Instead of tackling the subject of homophobia I feel that if anything it reinstalled all negative opinions of gay men being as sex hungry predators who's only way to fulfil themselves is to have sex in public toilets and parks.I was deeply upset at the depiction of sex between a 30 year old man and a 14 year old boy and I feel this does nothing but to provide justification to those who would believe that gay men are pedophiles.

Afterall, was we supposed to feel sorry for the 30 year old man who was persued by a young boy and how sad it was that he just could'nt control himself? And was the mothers reaction to her son being with this man so wrong or supposed to be homophobic in some way? I don't think so!

As a mother myself I would be more than horrified if my 15 year old son was to be with a much older man and my reaction would be ten times worse! He was a much older man and should of known better and so just sent the boy away.

I am not saying that there are not any men, Gay or Straight, who live a destructive lifestyle and have little self respect and morals,but this drama was so one dimensional and so over the top stereotyped with not one relationship shown as a loving, true and solid.

I don't think it will just be me who may feel the same about the programme, far from it! I am so disappointed that channel 4 have broadcast this drama that supposedly was meant to be a programme that would challenge homophobic attitudes.

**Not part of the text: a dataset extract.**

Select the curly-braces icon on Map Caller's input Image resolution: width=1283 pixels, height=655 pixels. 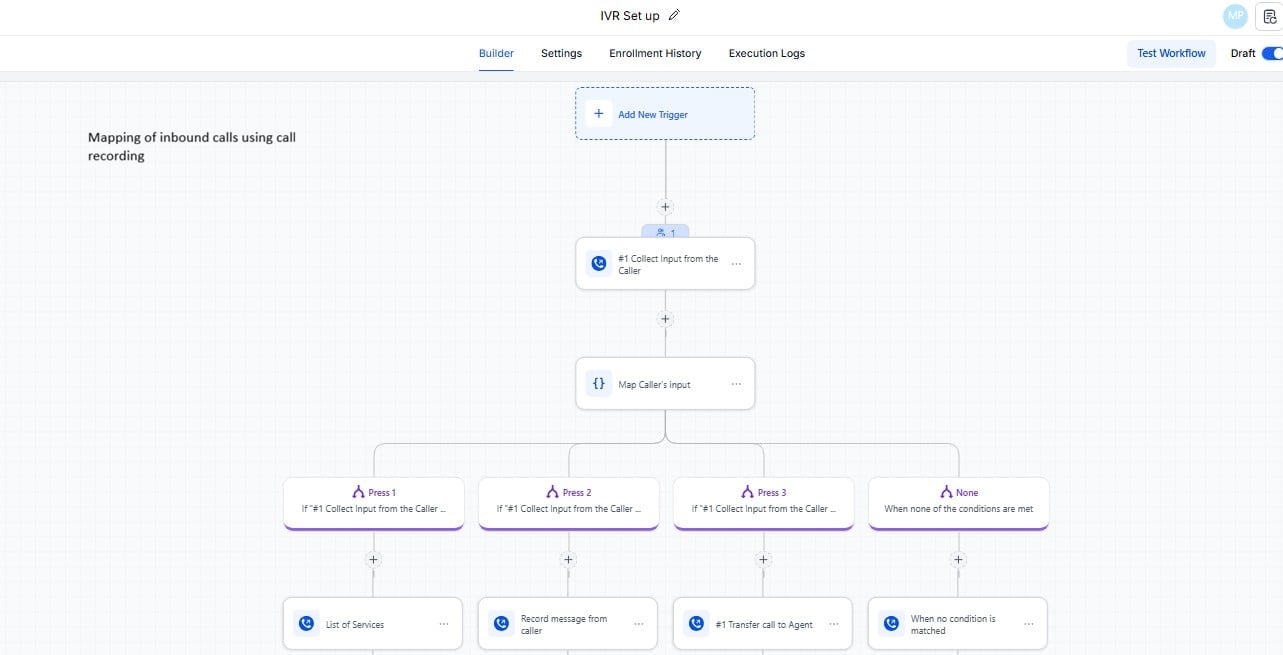598,383
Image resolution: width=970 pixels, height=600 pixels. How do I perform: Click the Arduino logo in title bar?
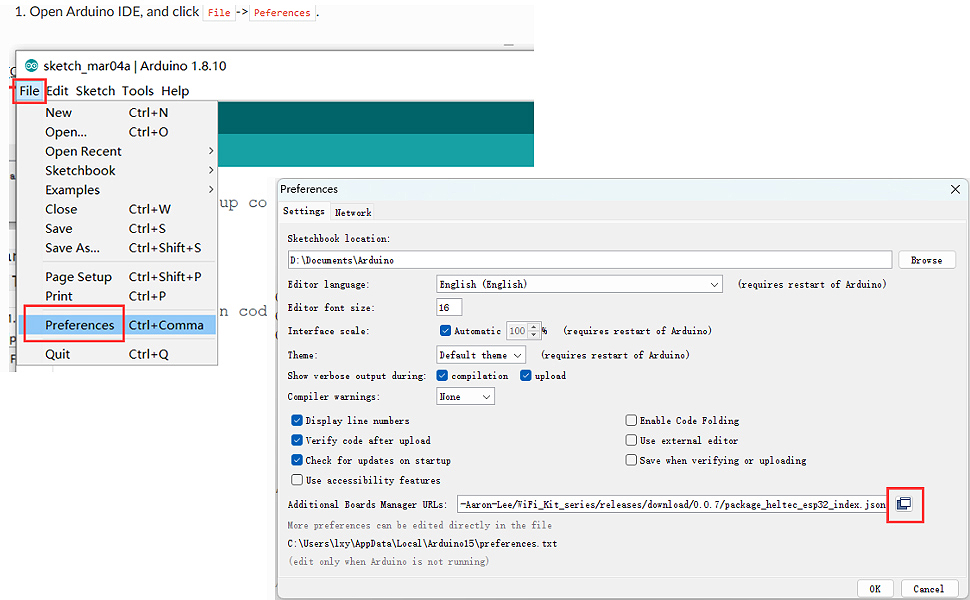pos(32,66)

If anything, I feel is has only but put back 40 years of striving to challenge homophobia and bigots!

I intend to make a complaint to channel 4 and to highlight this with Stonewall who I hope will make a formal complaint and raise the matter in the media.I hope more of you who may share the same veiws as I will do the same.

Lorraine, Parent Pride.


My Madness Keeps Me Sane!

Remembering 'Peter Wildeblood' (19 May 1923 - 14 November 1999)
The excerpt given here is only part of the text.